» **Exercise instructions**: Express the lines from the one containing "Task: Collapse the 1 Part, 1 Body node" up to and including the one containing "Action: (83, 252)" as a Markdown table with the columns No. and Text, giving each line a number and skipping blank lines. Leave the pictures out of the table.

Data on locating visible targets:
* begin *

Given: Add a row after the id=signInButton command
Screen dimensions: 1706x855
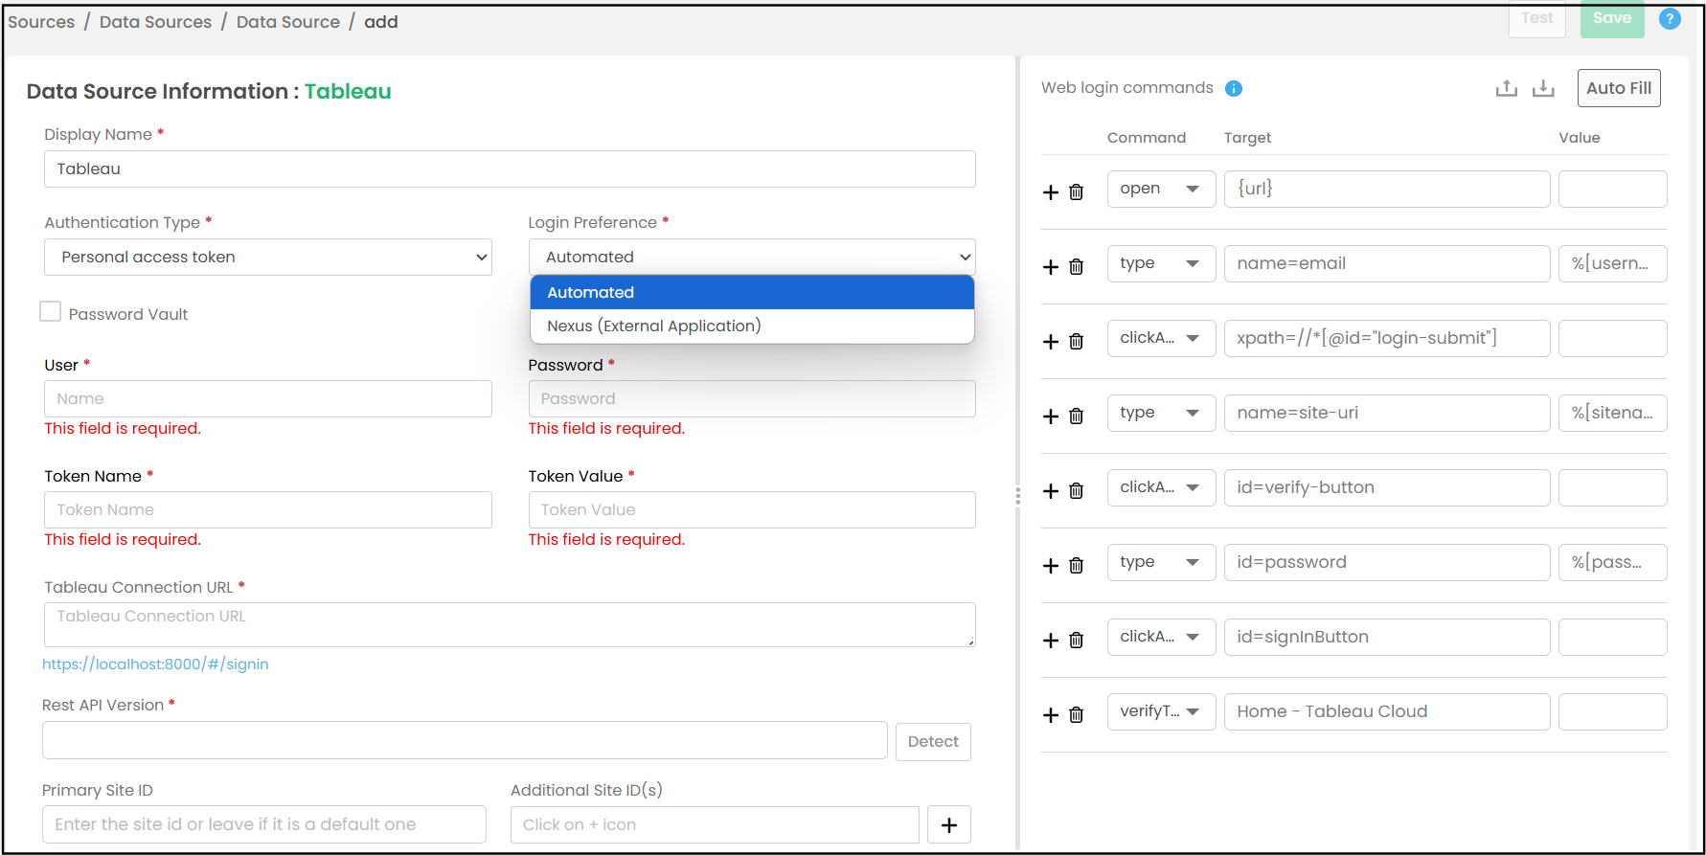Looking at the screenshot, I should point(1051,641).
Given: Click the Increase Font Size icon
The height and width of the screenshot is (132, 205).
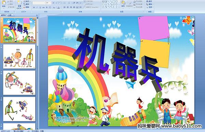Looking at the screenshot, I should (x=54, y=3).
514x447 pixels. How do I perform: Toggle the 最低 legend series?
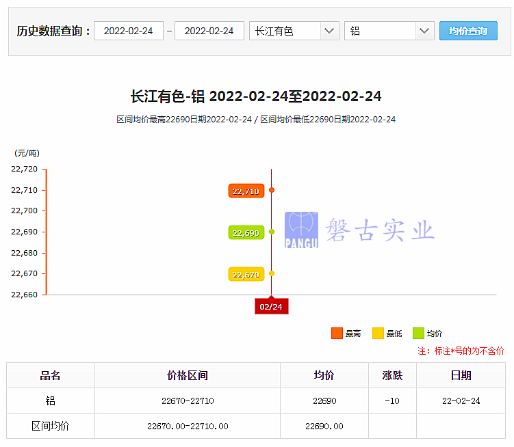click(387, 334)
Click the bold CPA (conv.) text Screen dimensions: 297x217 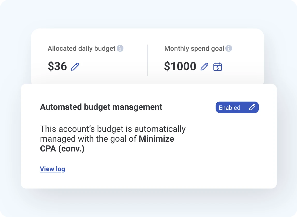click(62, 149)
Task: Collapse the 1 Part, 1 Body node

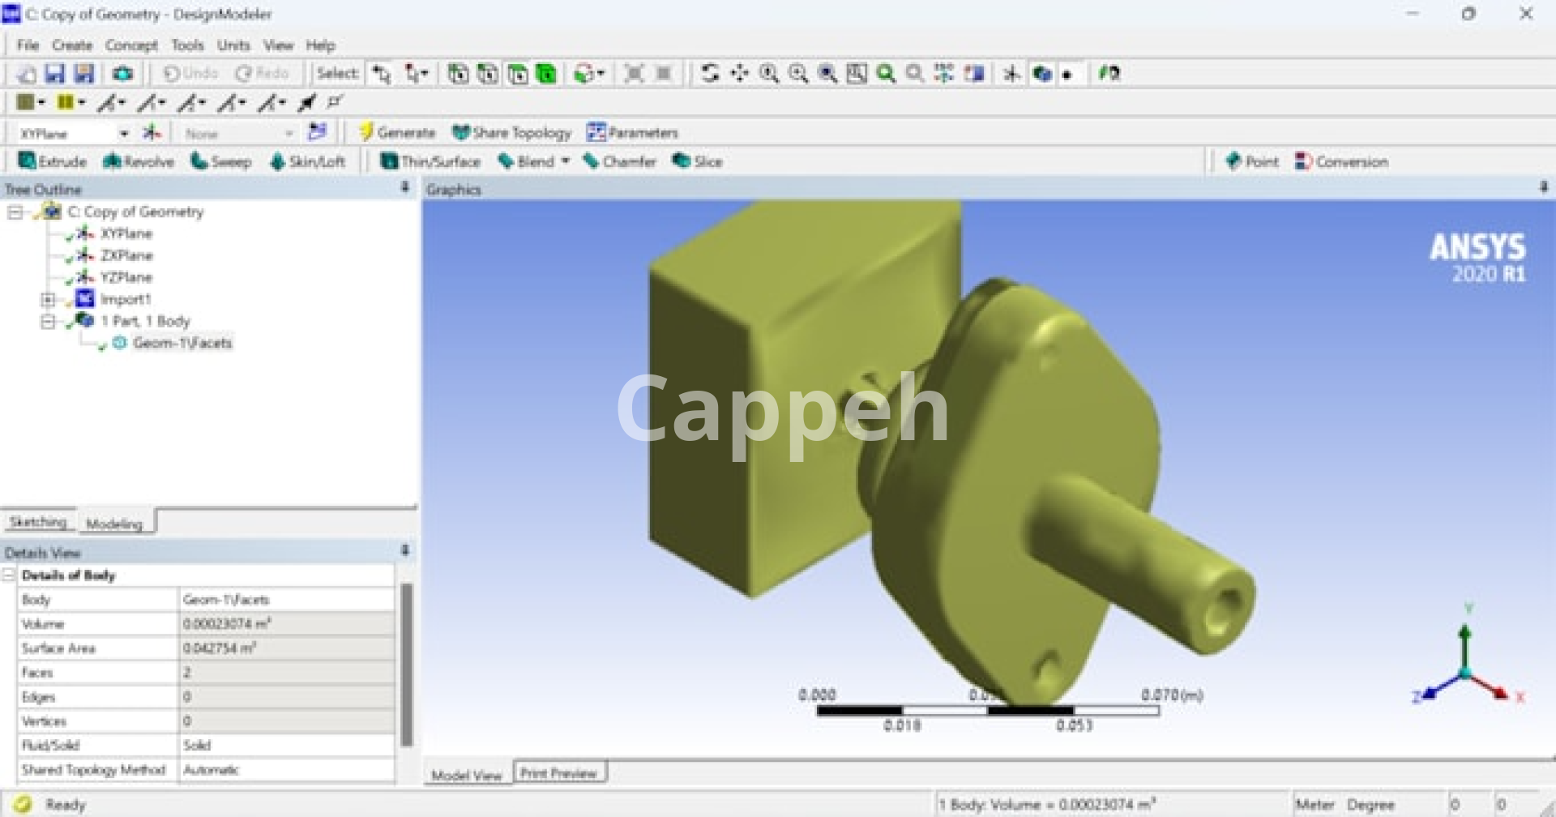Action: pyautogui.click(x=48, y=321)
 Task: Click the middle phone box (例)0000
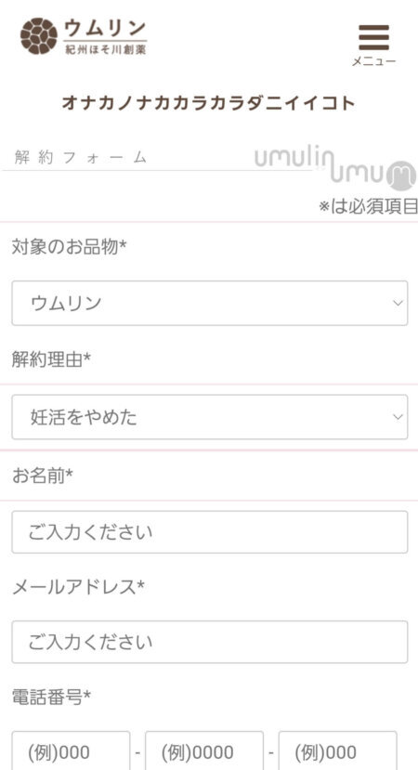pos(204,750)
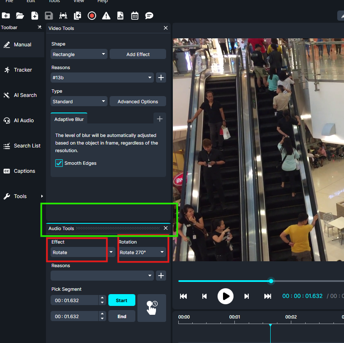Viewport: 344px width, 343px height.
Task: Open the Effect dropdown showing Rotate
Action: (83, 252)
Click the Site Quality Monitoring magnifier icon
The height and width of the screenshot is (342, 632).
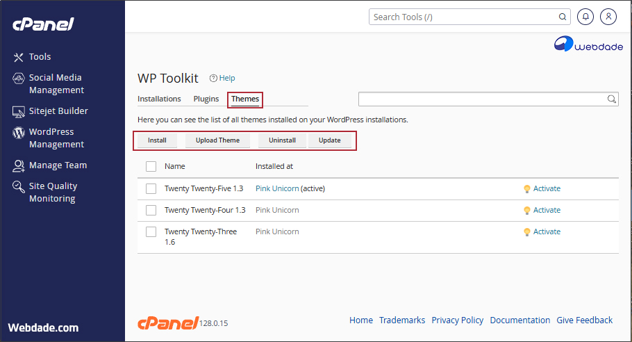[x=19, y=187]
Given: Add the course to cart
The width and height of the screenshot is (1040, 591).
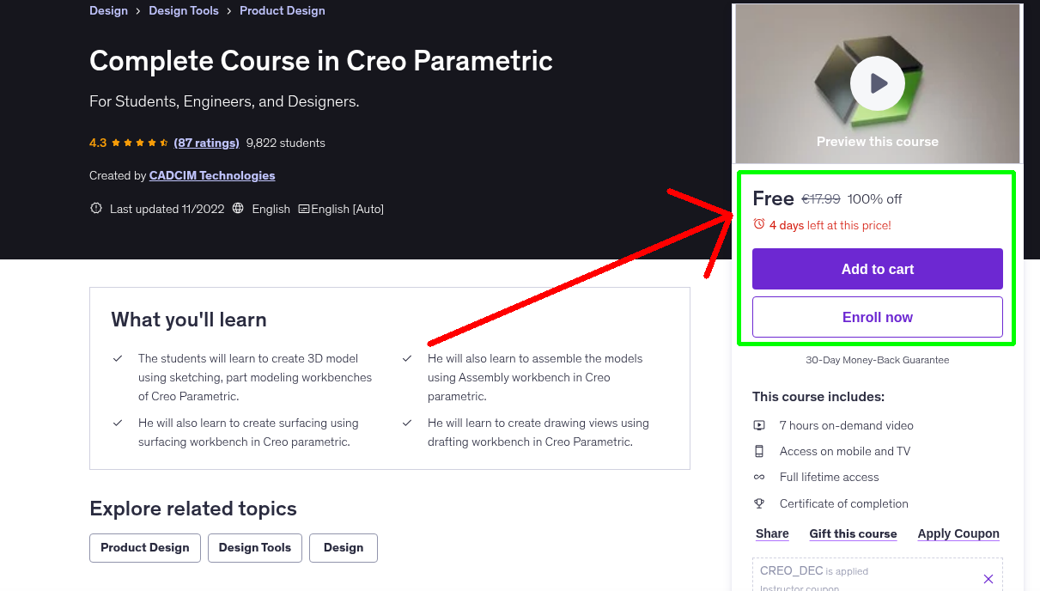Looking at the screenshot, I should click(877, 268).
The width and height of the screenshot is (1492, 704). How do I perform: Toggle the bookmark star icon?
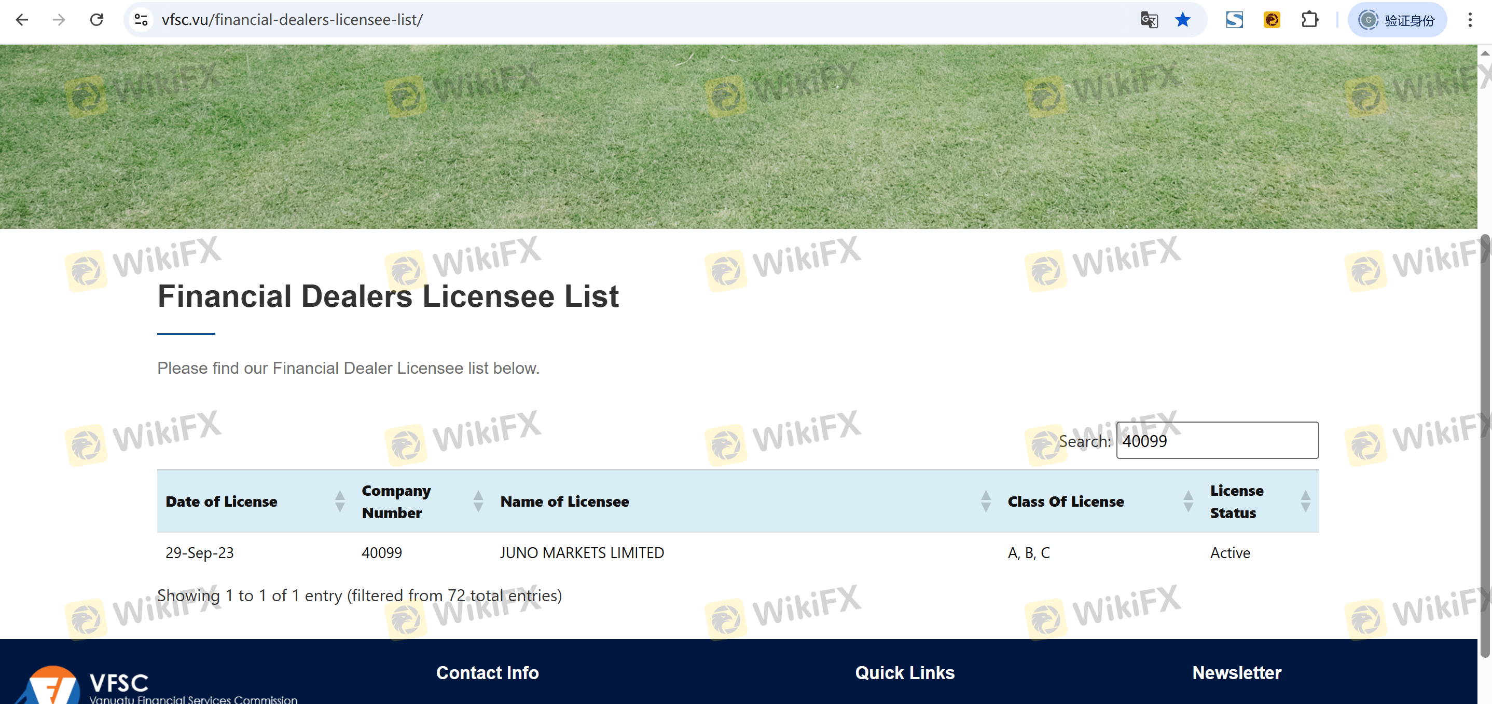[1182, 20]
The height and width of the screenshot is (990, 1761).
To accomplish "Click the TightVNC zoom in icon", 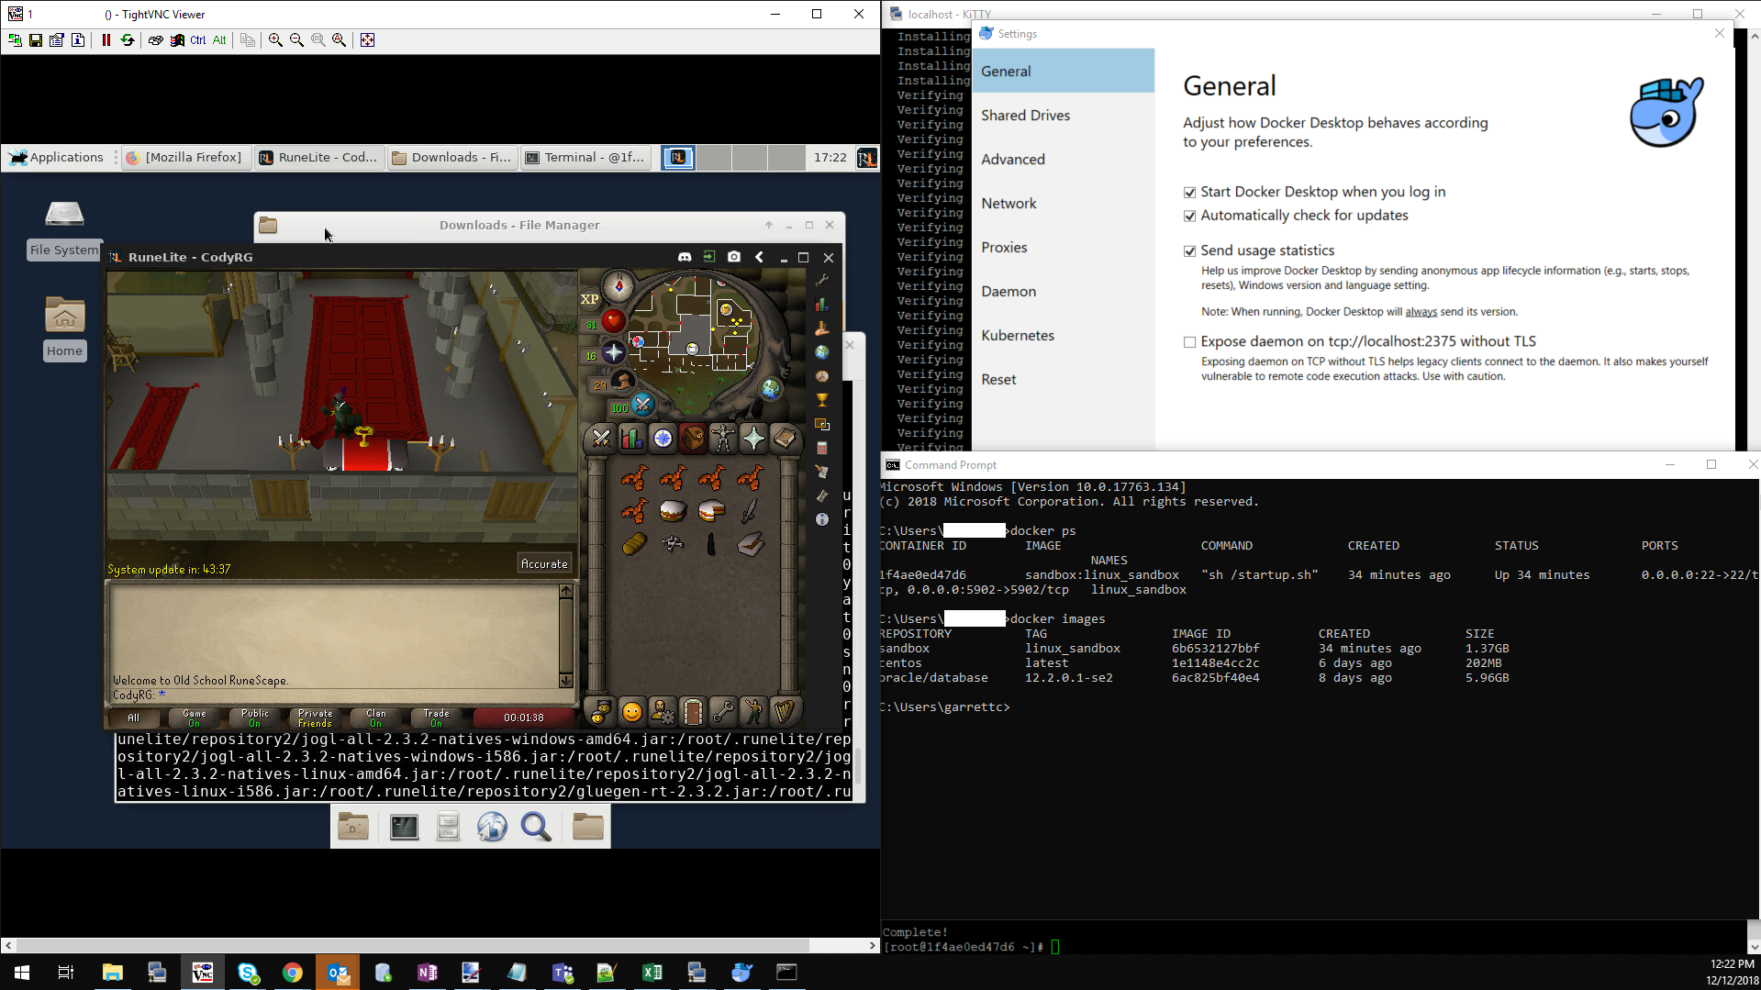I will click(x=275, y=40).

* end *

» **Output for this task**:
| No. | Text |
|---|---|
| 1 | Task: Collapse the 1 Part, 1 Body node |
| 2 | Action: pyautogui.click(x=48, y=321) |
| 3 |  Task: Click the middle phone box (例)0000 |
| 4 | pos(204,750) |
| 5 | Viewport: 344px width, 343px height. |
| 6 | Task: Open the Effect dropdown showing Rotate |
| 7 | Action: (83, 252) |